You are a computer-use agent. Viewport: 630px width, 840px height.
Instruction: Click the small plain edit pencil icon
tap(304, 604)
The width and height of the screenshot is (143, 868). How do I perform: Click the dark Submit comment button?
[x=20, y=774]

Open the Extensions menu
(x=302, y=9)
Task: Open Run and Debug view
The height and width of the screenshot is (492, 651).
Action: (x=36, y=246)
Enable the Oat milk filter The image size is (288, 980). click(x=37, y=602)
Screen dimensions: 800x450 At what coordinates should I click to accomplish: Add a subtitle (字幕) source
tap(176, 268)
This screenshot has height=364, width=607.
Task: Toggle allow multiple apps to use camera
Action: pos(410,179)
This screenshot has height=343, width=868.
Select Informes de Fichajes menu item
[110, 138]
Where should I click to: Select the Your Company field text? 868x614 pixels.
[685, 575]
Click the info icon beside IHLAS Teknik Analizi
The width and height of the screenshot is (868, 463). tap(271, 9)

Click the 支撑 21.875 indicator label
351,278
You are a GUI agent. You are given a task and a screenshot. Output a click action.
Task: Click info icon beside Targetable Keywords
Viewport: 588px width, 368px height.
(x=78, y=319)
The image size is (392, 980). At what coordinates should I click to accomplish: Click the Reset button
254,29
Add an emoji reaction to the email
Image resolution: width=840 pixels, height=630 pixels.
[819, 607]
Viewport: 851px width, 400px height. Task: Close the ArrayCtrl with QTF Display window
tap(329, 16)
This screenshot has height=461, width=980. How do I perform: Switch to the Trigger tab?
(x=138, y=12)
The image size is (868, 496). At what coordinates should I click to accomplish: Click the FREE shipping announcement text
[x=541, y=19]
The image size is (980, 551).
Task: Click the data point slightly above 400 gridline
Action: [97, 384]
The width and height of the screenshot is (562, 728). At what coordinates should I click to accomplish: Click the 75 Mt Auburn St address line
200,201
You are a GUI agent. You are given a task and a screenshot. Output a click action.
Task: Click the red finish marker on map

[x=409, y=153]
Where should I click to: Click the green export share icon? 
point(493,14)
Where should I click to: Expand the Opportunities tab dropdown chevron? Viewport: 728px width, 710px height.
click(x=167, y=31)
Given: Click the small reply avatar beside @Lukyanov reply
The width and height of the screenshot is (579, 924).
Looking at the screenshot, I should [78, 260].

## Exercise details
Copy the entries above verbatim, from the line with "Viewport: 851px width, 400px" to the line with "(x=138, y=12)", both included.

## The solution
Viewport: 851px width, 400px height. Task: Close the ArrayCtrl with QTF Display window
tap(329, 16)
This screenshot has height=461, width=980. How do I perform: Switch to the Trigger tab?
(x=138, y=12)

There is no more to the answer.